Camber Wheel Alignment

The camber is a term used to show whether the wheels are leaning in or out. It’s the angle the wheels sit compared to the flat road surface axis. With the camber out of spec, the tire edges on the inside and outside can wear prematurely. Camber is described as either positive or negative.

  • Positive camber: The wheels are tilting outward, facing away from one another.
  • Negative camber: The wheels are tilting inward, facing into one another. 

In some cases, negative camber can increase performance. If it’s occurring slightly on the rear wheels, the vehicle takes turns easier because there is more contact with the road. However, having too much of this negative camber can cause difficulty steering, plus the tires will wear too quickly. 

It’s also possible to have one wheel with a different camber than the other. If one side is negative with the other positive, the positive is going to overrule the ride, with the vehicle pulling to that side. 

RELATED: How long does a wheel alignment take?

How to Know if Your Car Needs a Wheel Alignment

Wheel alignment is considered a regular maintenance service. You should have an alignment performed every 6,000 miles or six months. Some people choose to have the service done at the same time as an oil change. However, not all vehicles need to be serviced this often. If you drive on smooth highway roads and avoid rough terrain, you might not need service this frequently. 

The biggest determining factor to how often it should be done is to use your intuition. If it feels like something is wrong with the ride and your tire inflation is where it should be, you should have the alignment checked. After all, it’s better to be safe than sorry.

Other than the regular checks during traditional service, you should also get a wheel alignment if you notice any of these symptoms or problems.

  • The car has been in an accident.
  • You recently ran into a curb, hit a pothole or have driven into another object.
  • The tires have begun wearing unevenly. 
  • New tires have been installed.
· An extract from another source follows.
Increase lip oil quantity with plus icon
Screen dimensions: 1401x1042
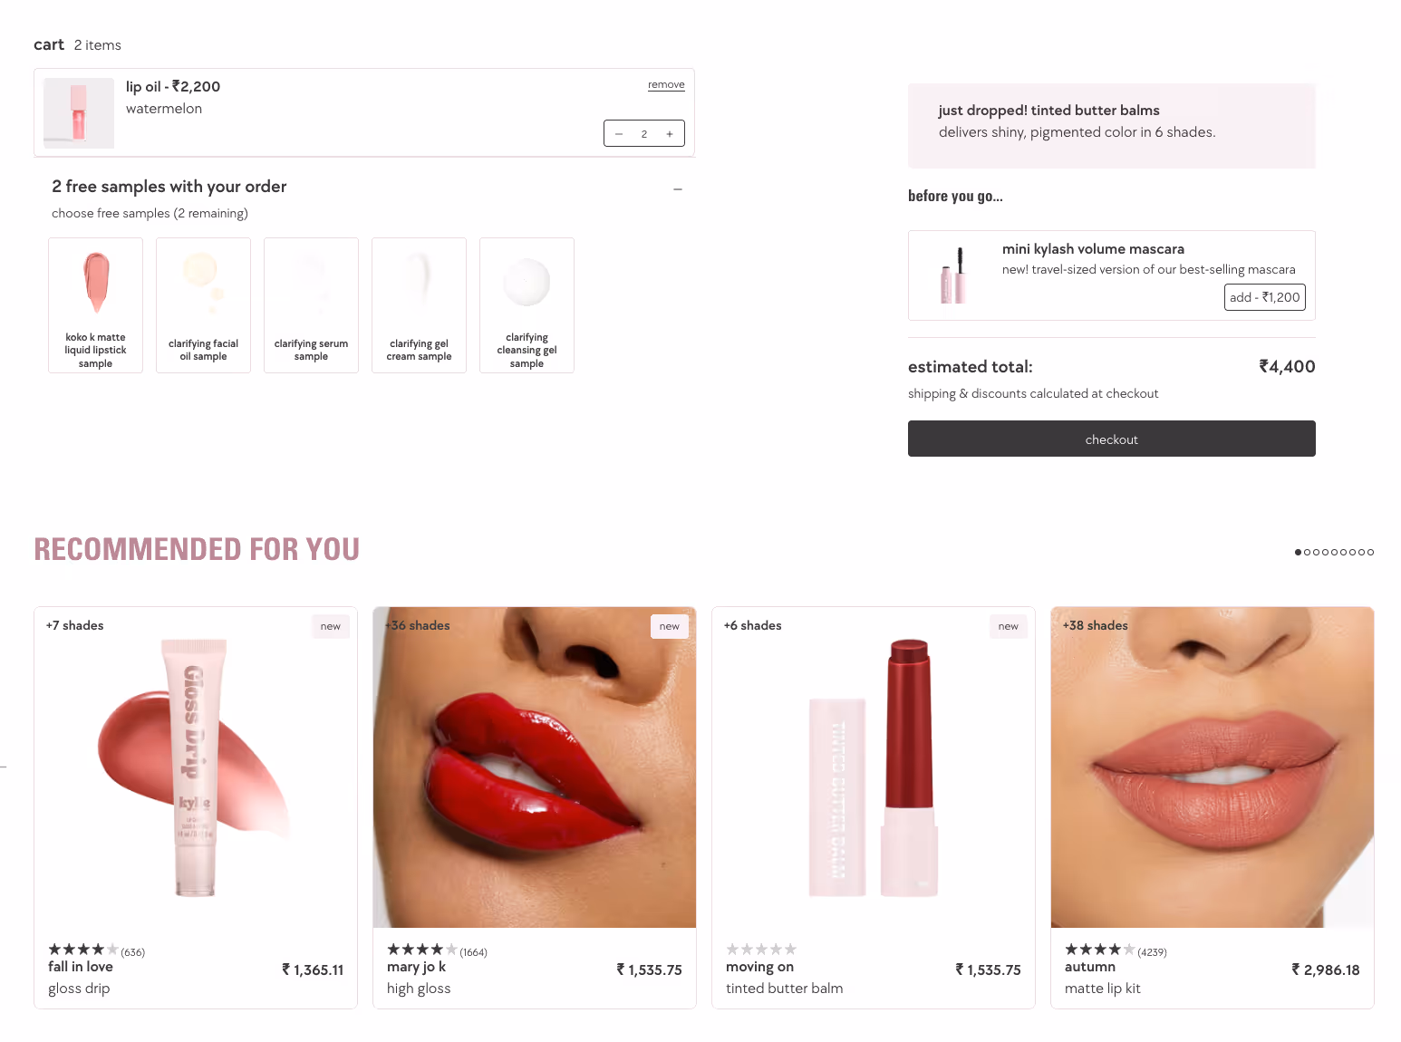click(670, 134)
Alignment is required if you want to take advantage of the warranty.
  • If you need to replace one tire prematurely, the alignment should also be performed. 
  • Road noise is getting louder as you drive.
  • There’s a squealing noise when you take a turn.
  • Vibrations are felt in the steering wheel as you drive.
  • You recently had a lift kit installed. Any time that steering or suspension parts are replaced, you might need to get a wheel alignment. 

Many of these symptoms can be caused by other problems, but they should always be looked at. 
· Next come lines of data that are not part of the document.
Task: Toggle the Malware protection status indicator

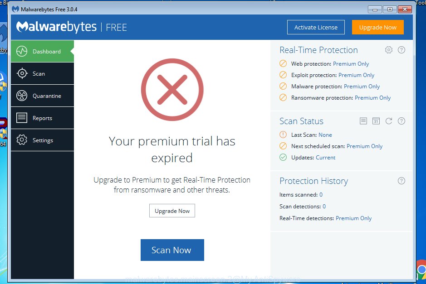Action: point(283,86)
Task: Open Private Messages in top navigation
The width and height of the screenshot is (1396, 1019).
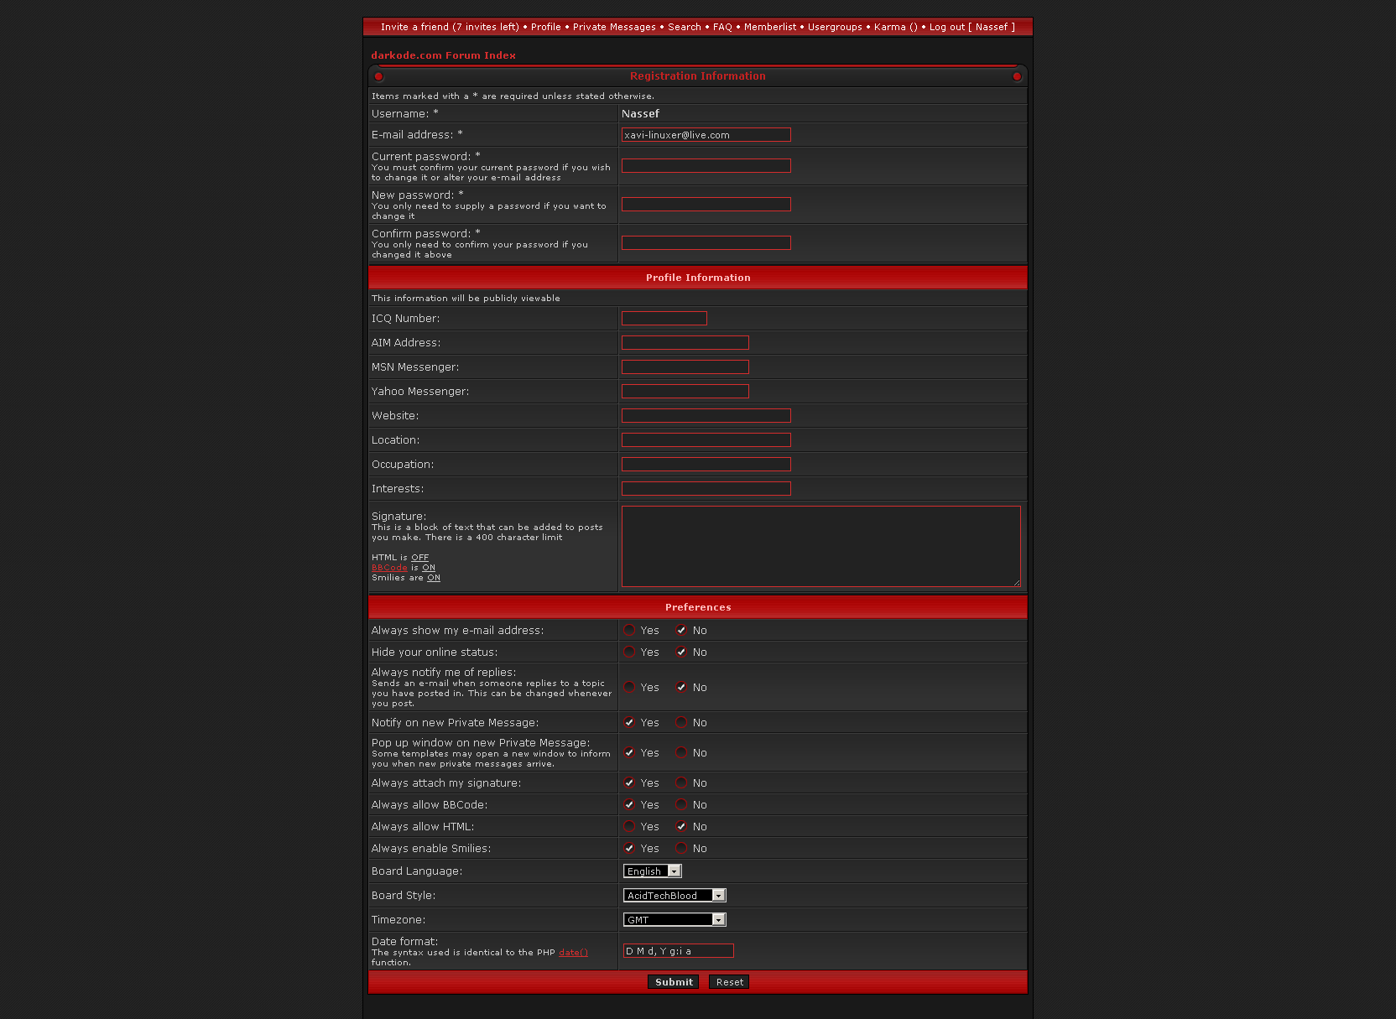Action: [614, 27]
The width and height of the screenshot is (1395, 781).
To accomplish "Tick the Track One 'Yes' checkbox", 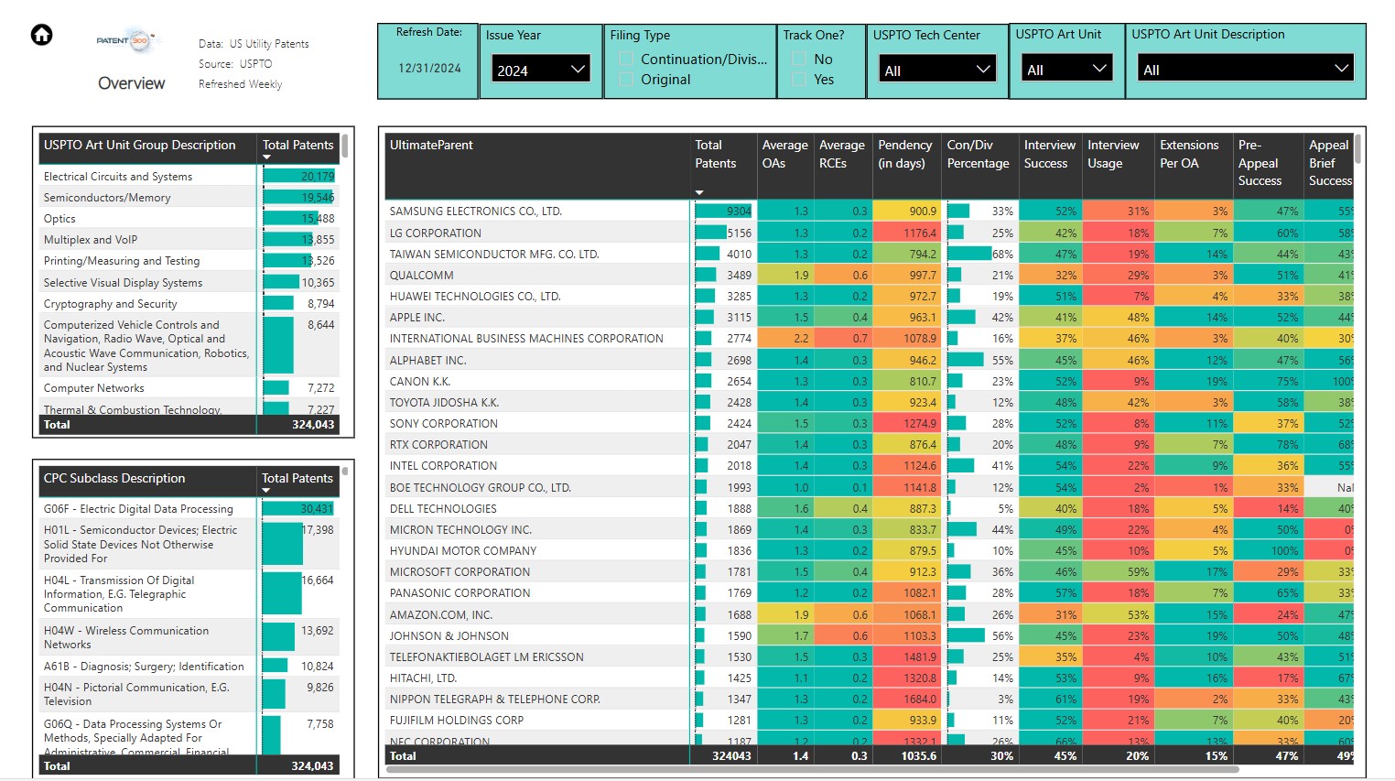I will 799,80.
RELATED: 5 Symptoms of a Bad Wheel Alignment (Why you should fix it)

Wheel Alignment vs. Wheel Balancing

When you have the wheels balanced, the unevenness of the wheels is compensated for. Each wheel has a different distribution of weight. If it isn’t evened out, there will be excessive vibration, premature tire wear, and other suspension issues. You may also need to have the wheels balanced every 6,000 miles, depending on how you drive the vehicle.
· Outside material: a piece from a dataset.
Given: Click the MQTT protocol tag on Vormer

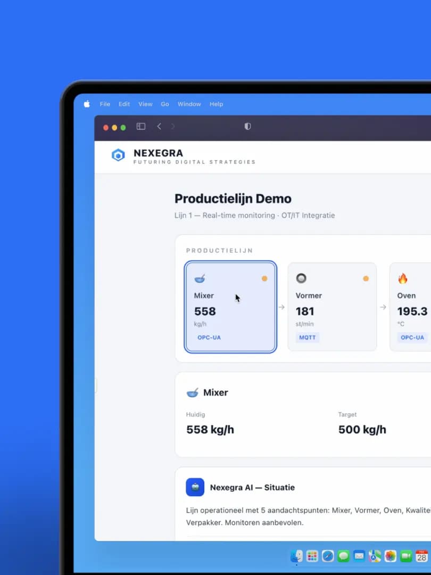Looking at the screenshot, I should tap(308, 338).
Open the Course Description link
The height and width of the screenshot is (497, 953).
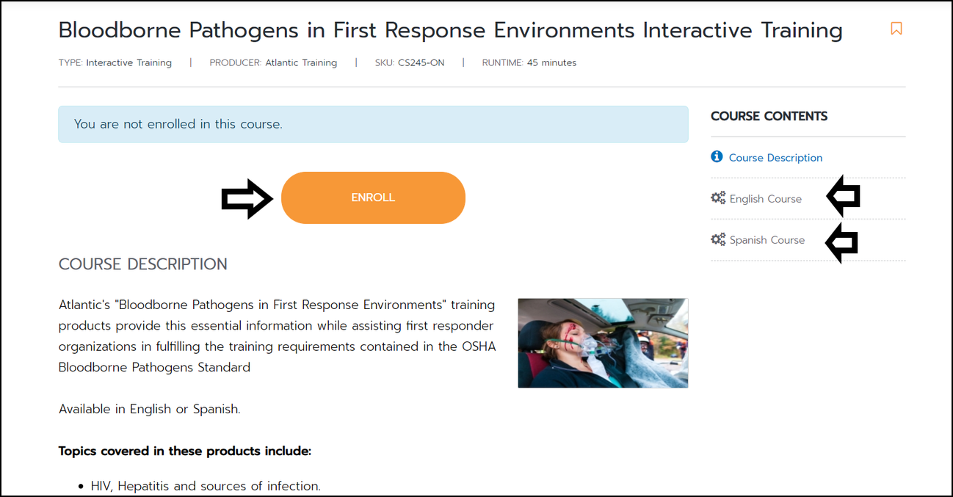tap(775, 158)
The wheel alignment isn’t balancing anything. Instead, the service focuses on keeping the wheels aligned, so the tires are pointed straight down the road. A proper alignment ensures that the car travels in the appropriate direction and it helps to prolong the life of the tires. 

RELATED: 5 Symptoms of Unbalanced Tires (& Tire Balancing Cost)

While these are different services, you can have them performed at the same service center. In fact, some tire shops will offer a combined service that helps you keep the cost to a minimum. Look to bundle your wheel maintenance services to save some money.